By partnering with like, but very dissimilar sectors (volunteer, grantmaking, fundraising, nonprofit management, and arts), the chapter has broadened the scope of the audience it is targeting with its messages, with the result being the chapter has been more inclusive than ever before.
The result of all of these collaborations was an amazing series of presentations and discussions at the Positioned for Progress conference in October 2015, designed to begin the process of diversity and inclusion through conversations and planning on a broad scale. Topics included The Power of Dialogue Circles, Board Diversity and Inclusion, Engaging Youth in Community Change, Measuring Success of Diversity and Inclusion, and Working with Community Partners.
“A year and a half ago I was inspired by what I heard at the Leadership Academy about the issues of diversity and inclusion,” said Kitty Cook Ramsey, CFRE, senior executive for Advance Mississippi at the Boys & Girls Clubs of America, and chapter president in 2015. “I knew that Mississippi needed this programming more than ever. But we could not have been successful or reached such a broad group of Mississippi's mission-based professionals if we had not been able to work with these partners who are committed to positive change in the state.”
By holding a single conference for all of the mission-based sectors in the state, the chapter is leveraging resources and bringing individuals together for a single platform for conversation and bridge-building. And the work is far from done, as the chapter and its partners will annually meet to document shifts in conversations and changes that can be made to keep the dialogue going.

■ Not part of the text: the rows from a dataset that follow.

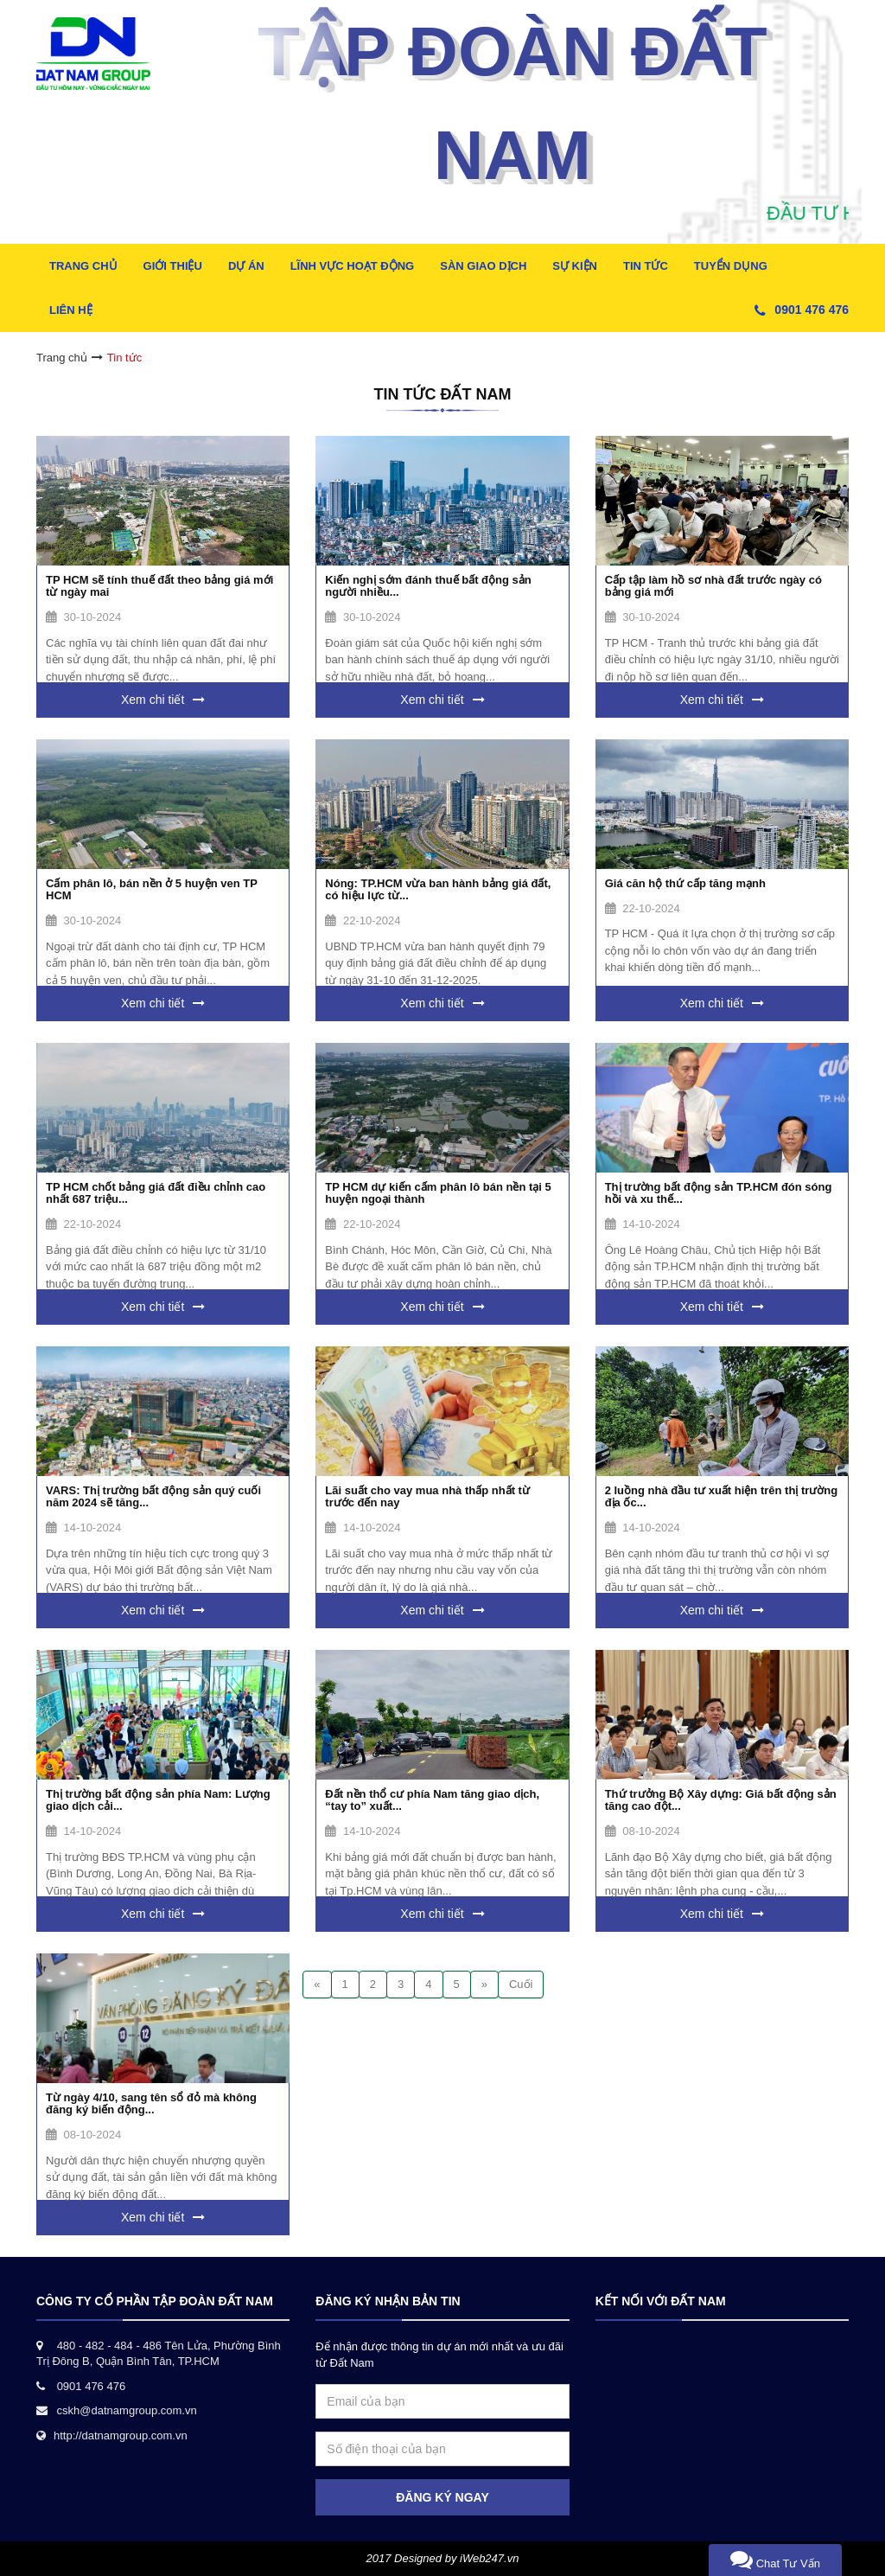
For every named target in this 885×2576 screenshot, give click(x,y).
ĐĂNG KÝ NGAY (442, 2497)
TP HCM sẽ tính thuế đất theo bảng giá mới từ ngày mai (159, 585)
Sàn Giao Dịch (483, 265)
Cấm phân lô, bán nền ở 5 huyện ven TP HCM (152, 889)
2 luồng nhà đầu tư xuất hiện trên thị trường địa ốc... (721, 1496)
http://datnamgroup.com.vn (121, 2435)
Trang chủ (61, 357)
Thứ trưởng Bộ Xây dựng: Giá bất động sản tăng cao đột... (721, 1799)
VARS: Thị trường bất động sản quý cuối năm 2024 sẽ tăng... (153, 1496)
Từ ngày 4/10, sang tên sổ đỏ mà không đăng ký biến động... (151, 2103)
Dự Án (246, 265)
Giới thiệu (172, 265)
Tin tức (645, 265)
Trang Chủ (83, 265)
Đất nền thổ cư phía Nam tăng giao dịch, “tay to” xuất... (432, 1799)
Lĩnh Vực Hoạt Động (352, 265)
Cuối (521, 1984)
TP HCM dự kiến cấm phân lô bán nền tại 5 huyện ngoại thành (438, 1192)
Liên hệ (70, 310)
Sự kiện (574, 265)
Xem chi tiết (152, 699)
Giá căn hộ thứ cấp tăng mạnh (685, 883)
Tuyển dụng (730, 265)
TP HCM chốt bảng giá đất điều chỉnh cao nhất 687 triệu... (155, 1192)
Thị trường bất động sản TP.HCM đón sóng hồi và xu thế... (718, 1192)
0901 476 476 (811, 309)
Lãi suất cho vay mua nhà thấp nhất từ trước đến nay (427, 1496)
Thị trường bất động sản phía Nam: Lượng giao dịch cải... (158, 1799)
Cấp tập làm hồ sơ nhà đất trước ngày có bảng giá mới (713, 585)
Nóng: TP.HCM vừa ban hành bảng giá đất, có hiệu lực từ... (438, 889)
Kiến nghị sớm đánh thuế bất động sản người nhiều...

“Being able to bring forth the need for diversity and inclusion was an awesome experience I would like to see develop even more in the future,” said April Jones, divisional direct marketing manager for the The Salvation Army Divisional Headquarters in Jackson and vice president of diversity and inclusion for the chapter. “Mississippi has a rich history, but one that is not so appealing. However, if we continue to inform and introduce the importance of unity, diversity and inclusion will produce well needed growth that strengthens our communities.”
Steps to Collaborating for a Successful Conference
The Mississippi Chapter’s collaboration with so many other organizations is especially noteworthy. Here are some steps and ideas in putting together their conference that might help other chapters.
1) Invite the leaders of the proposed partners to a formation discussion meeting. In preparation for this meeting, each of the partners should bring a list of their current continuing education, coalition-building, inclusion, community activity, and membership programming, as well as an analysis of how well their activities are meeting target audience needs.
2) Coalition partners meet to agree on who will act as fiscal agent for the conference, whether or not they will hire an event management firm, who will act as leaders, what sort of location best serves the needs, a draft budget, what a partnership fee will be, how the income will be split, etc.
3) The fiscal agent leader creates an MOU that each coalition partner organization must sign and return with a partnership fee. (Ours was $1500 per partner.)
4) The conference leader will manage all planning meetings, sponsorship appeals, site details, partner business details (hotels, restaurants, etc.), and media.
5) Regular meetings are held with action plans for the separate areas and reports of activity concluded and in play. (We had work committees who oversaw planning of each workshop track, fundraising, speaker engagement, and PR & marketing.) Each partner committee is expected to disseminate conference information in targeted messages to their constituencies to ensure maximum participation and registration. For instance, the AFP MS chapter is hosting a pre-conference session for the CFRE Prep Test and are working to disseminate that information to neighboring states.
6) Each of the committees is responsible for working with the event management group to oversee their portion of the conference. This means making sure that all A/V, food, and volunteer needs are met as well as troubleshooting issues as they arise. Fundraising committee will meet with the current sponsors and exhibition vendors to request sponsorship pledges for the following year.
7) After the conference, the partner leaders will survey their constituencies to find out how the workshops, plenaries, and sessions impacted them and whether or not the conference was a positive experience.
8) The partner leaders will meet to discuss the conference and see what can be done better next year and who we need to engage Coalition partners will be more than happy to work with other groups to implement this in their states.